**DESCRIPTION OF THE TASK**
Below are entries with pictures in them. Output exactly the lines starting at the line with "This screenshot has height=526, width=1120." and ending at the line with "the clipboard icon", both included, but not the pictures.

**MATERIAL FOR THIS EXERCISE**
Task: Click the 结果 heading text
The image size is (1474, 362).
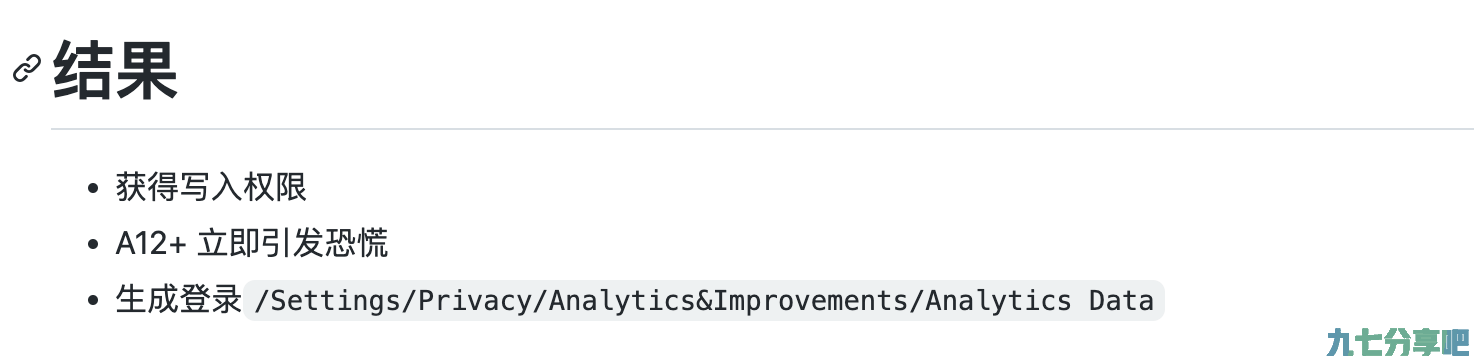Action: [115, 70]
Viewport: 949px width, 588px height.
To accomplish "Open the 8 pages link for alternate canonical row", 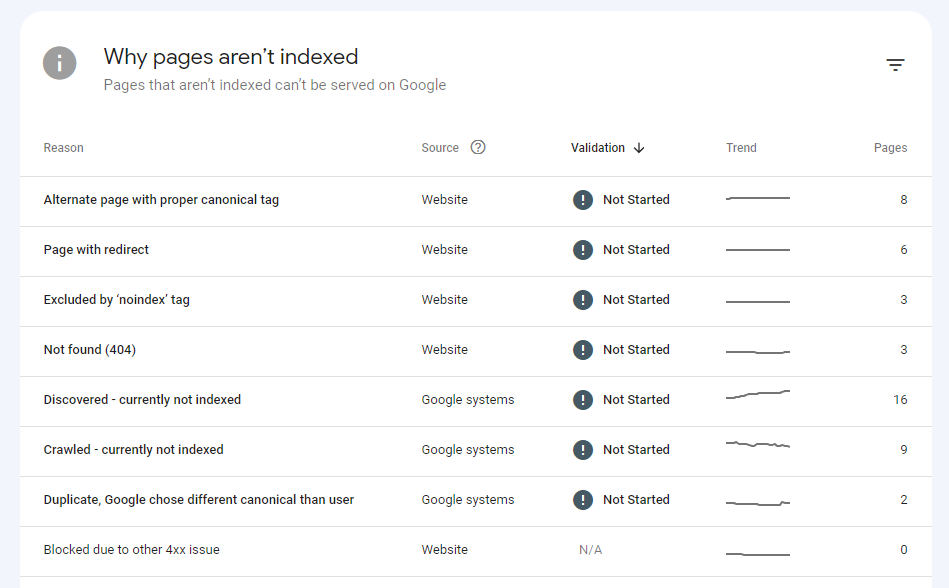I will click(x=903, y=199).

---

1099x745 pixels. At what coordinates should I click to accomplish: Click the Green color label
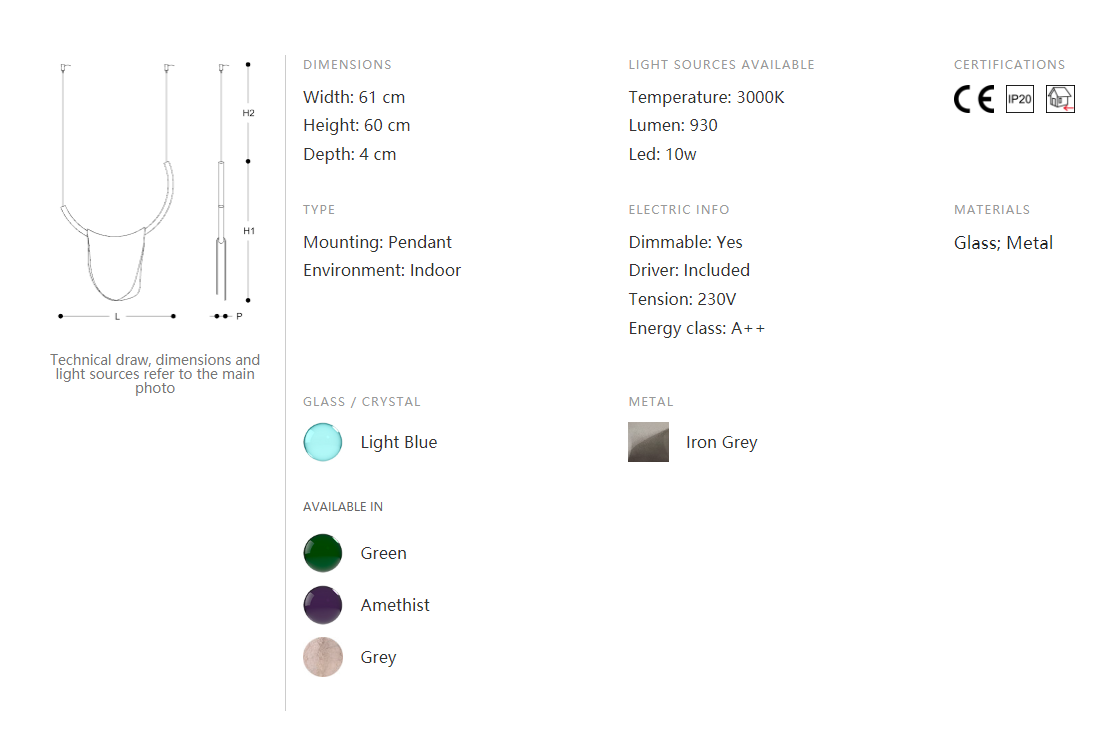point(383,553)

--

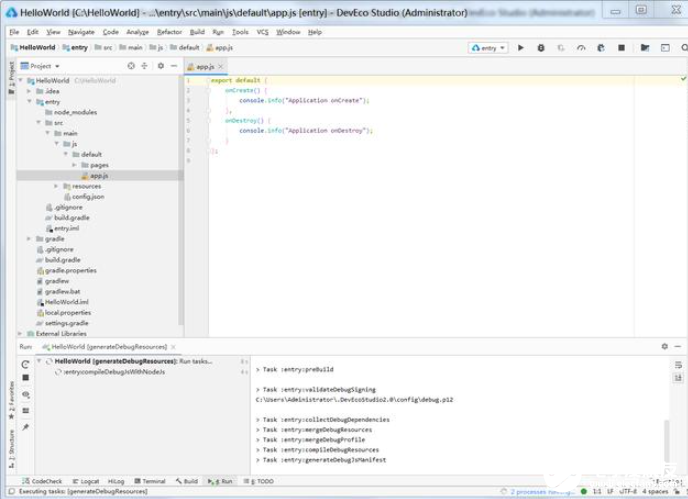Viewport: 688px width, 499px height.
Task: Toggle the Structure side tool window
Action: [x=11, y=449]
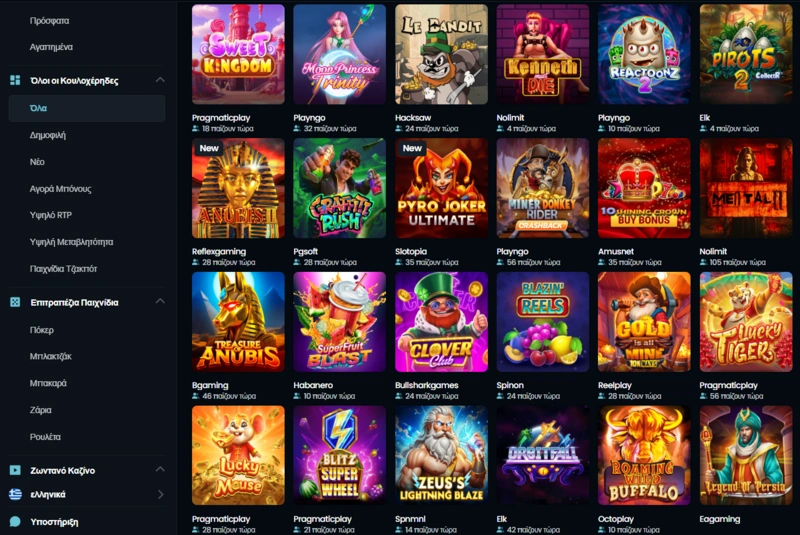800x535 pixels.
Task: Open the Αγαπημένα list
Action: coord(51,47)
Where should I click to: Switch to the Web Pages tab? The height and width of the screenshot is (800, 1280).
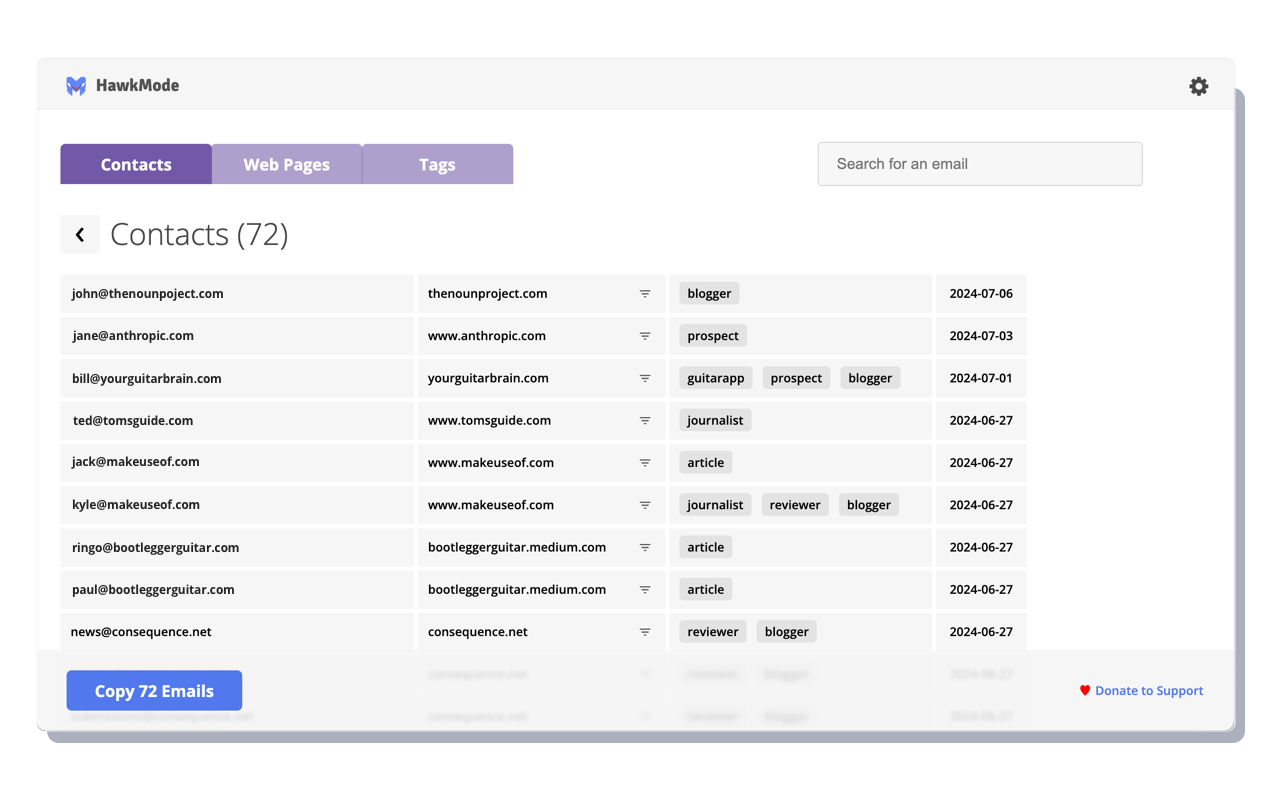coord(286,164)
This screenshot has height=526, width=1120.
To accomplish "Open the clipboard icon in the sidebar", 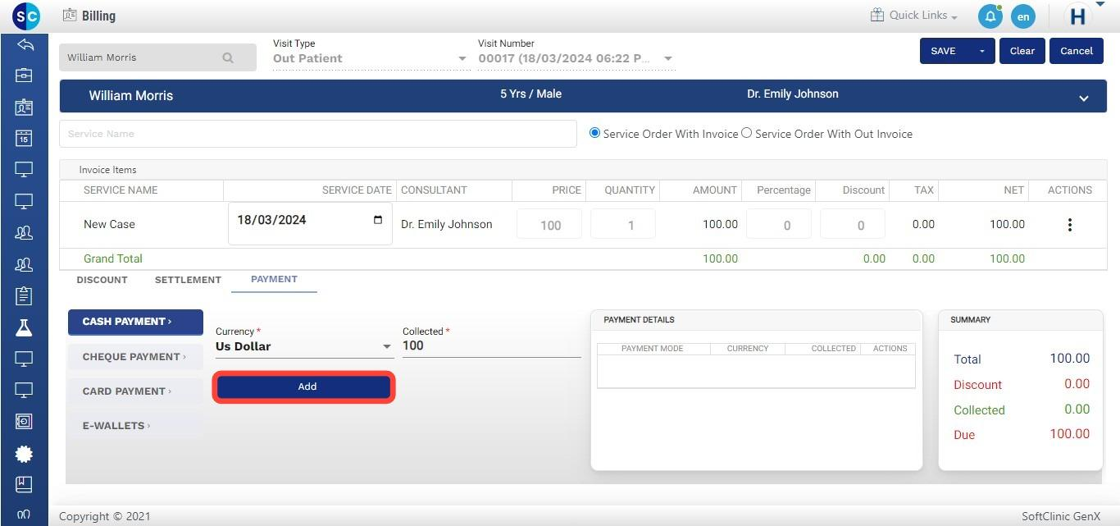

**EXERCISE OUTPUT**
This screenshot has height=526, width=1120.
To accomplish "Open the clipboard icon in the sidebar", 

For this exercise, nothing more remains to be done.